Solo para poner las cosas en perspectiva: la diabetes mata a 1,6 millones de personas cada año, el cáncer en las vías respiratorias otros 1,7 millones y las enfermedades diarreicas, 1,4 millones, según la Organización Mundial de la Salud (cifras de 2016). El año pasado murieron de gripe medio millón de personas.

Hasta este martes habían fallecido por coronavirus poco menos de 180.000 personas en el mundo. Un dato que crecerá y que seguramente subestima muchos casos que murieron por esa causa sin haber sido diagnosticados. Pero incluso si asumimos que sea el doble, sigue siendo una fracción de la estadística citada más arriba y, no obstante, el mundo nunca se ha paralizado para detener la mortandad de los niños haitianos o africanos.

No se trata de juzgar a agua pasada a los mandatarios de cada uno de los países que tomaron esta decisión (prácticamente todos). Tuvieron que hacerlo sin conocer en ese momento cabalmente los alcances de la pandemia que se venía encima. Nadie quería ser responsable de los cadáveres de sus ciudadanos acumulados en las aceras de los hospitales por la saturación de la infraestructura de salud.

Lo cierto es que la devastación económica autoinducida, la pandemia de hambre entre los menos protegidos, el desempleo y la miseria, provocarán daños inconmensurables en cientos, sino miles, de millones de personas. Visto en retrospectiva, daños colaterales que en cualquier escenario habrían sido inadmisibles. Y sin embargo, aquí estamos, metidos en la pesadilla.
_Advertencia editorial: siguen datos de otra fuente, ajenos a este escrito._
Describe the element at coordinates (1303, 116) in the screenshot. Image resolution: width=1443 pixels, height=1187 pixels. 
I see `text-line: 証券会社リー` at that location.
Pero si no podemos hacer algo sobre el pasado, tendríamos que hacer algo frente al inmediato futuro. En la segunda oleada habrá que optar por asumir la curva vertical y no la loma prolongada a fuerza de confinamientos. Una fracción de los trillones de millones de dólares que ha costado la paralización de la actividad productiva tendría que dedicarse a fortalecer el sistema de salud, para estar en condiciones de hacer frente a la acumulación de casos que una curva total de cuatro semanas puede generar y atenernos a las consecuencias. Alemania ha mostrado que la letalidad del bicho es mucho menor si el sistema de salud está en condiciones de atender correctamente, en calidad y cantidad, a la totalidad de los afectados. Esa tendría que ser la prioridad de los Gobiernos a medida que comience a verse el final del túnel de esta primavera trágica. Y la de los ciudadanos, hacer ver a las autoridades que en la próxima crisis no estamos dispuestos a parar al mundo, no al menos sin considerar todas las consecuencias.